_STATED PROBLEM_
Tally how many of the lines below contain the string "green", matching case exactly, and reply with the number alone.

[Rows of pointing data]
________

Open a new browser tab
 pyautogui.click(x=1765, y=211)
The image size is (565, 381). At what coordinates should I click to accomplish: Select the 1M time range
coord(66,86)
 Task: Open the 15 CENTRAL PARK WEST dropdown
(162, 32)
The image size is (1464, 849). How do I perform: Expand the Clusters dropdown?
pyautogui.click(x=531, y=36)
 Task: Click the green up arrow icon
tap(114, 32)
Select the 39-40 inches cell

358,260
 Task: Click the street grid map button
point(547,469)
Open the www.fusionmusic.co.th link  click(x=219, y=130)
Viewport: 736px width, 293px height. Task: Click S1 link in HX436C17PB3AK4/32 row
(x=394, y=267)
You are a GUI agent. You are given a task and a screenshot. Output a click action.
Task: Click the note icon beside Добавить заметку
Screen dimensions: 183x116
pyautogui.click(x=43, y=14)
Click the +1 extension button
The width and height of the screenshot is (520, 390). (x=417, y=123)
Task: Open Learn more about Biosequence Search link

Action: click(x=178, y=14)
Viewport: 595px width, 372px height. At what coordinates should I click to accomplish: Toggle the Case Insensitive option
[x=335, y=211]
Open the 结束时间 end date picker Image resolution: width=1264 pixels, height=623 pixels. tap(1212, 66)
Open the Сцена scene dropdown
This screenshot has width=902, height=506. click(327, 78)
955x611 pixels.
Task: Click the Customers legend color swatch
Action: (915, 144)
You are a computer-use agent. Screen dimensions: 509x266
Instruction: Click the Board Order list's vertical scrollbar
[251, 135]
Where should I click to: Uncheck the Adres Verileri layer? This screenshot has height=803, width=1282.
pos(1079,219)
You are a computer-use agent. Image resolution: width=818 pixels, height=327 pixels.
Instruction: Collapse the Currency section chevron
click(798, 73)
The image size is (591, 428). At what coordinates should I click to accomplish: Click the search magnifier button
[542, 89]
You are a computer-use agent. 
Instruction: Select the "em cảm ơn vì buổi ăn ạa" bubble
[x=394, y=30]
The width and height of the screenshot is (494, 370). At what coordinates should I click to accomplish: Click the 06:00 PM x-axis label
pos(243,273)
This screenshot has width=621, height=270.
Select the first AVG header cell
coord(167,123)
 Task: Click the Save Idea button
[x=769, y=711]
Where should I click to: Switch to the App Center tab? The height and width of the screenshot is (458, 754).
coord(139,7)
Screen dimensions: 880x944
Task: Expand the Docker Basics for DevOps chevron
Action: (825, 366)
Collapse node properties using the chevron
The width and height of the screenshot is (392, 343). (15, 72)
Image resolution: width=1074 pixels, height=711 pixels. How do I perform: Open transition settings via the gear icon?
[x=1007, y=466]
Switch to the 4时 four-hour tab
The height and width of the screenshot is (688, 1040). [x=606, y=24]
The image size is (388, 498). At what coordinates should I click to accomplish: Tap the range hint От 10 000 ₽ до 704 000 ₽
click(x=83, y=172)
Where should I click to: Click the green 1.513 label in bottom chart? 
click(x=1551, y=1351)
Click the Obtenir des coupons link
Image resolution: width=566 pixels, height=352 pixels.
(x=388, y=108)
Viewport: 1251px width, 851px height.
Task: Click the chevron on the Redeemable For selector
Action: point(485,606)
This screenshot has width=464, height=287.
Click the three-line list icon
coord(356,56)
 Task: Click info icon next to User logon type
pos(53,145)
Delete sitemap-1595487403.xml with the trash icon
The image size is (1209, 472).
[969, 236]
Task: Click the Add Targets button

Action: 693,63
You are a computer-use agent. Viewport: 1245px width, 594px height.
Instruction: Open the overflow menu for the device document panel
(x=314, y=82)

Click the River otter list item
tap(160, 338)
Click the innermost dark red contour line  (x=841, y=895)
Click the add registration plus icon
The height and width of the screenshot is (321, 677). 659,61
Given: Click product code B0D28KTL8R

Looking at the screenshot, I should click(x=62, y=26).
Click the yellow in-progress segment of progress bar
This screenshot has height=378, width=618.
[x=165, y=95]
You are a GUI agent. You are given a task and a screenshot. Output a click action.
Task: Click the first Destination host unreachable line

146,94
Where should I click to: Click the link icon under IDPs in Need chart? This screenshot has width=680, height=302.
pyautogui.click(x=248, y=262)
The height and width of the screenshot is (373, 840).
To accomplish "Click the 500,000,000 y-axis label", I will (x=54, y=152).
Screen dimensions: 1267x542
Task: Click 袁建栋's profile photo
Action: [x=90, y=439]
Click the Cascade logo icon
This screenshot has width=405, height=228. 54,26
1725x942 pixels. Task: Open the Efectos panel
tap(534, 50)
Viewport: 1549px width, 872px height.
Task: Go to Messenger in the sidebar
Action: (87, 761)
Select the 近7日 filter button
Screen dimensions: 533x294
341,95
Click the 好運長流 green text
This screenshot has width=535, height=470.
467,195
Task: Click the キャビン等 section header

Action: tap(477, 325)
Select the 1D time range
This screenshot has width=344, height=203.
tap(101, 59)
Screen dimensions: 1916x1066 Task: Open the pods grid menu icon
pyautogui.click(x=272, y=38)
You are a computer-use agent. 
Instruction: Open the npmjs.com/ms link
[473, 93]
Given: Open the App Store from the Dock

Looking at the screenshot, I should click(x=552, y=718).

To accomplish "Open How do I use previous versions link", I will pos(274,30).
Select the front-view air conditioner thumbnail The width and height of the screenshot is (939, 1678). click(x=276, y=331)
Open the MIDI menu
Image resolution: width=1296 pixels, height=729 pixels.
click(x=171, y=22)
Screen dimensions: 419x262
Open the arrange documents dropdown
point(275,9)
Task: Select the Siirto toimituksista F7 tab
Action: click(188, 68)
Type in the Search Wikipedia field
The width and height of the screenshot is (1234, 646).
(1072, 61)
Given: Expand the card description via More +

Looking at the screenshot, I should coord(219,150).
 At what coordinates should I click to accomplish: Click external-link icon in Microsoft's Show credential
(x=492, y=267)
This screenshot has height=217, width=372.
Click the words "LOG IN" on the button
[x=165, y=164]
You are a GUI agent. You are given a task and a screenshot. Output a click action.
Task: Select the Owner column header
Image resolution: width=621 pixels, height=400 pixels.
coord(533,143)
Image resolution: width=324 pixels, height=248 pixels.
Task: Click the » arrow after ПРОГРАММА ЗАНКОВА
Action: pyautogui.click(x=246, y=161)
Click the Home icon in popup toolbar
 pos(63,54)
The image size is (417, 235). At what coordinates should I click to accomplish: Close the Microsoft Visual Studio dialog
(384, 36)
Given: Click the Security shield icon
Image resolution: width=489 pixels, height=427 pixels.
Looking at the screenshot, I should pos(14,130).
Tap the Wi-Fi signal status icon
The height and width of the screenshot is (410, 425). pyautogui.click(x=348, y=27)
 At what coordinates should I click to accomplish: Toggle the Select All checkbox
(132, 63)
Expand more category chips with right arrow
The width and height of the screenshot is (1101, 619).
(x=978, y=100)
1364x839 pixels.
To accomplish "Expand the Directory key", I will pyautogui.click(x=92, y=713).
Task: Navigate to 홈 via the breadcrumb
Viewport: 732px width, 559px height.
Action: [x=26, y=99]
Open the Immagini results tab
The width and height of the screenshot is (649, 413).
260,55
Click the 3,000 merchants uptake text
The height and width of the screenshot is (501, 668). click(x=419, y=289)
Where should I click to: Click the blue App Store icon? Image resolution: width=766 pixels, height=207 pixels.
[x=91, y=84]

________

_RIGHT ANSWER_
3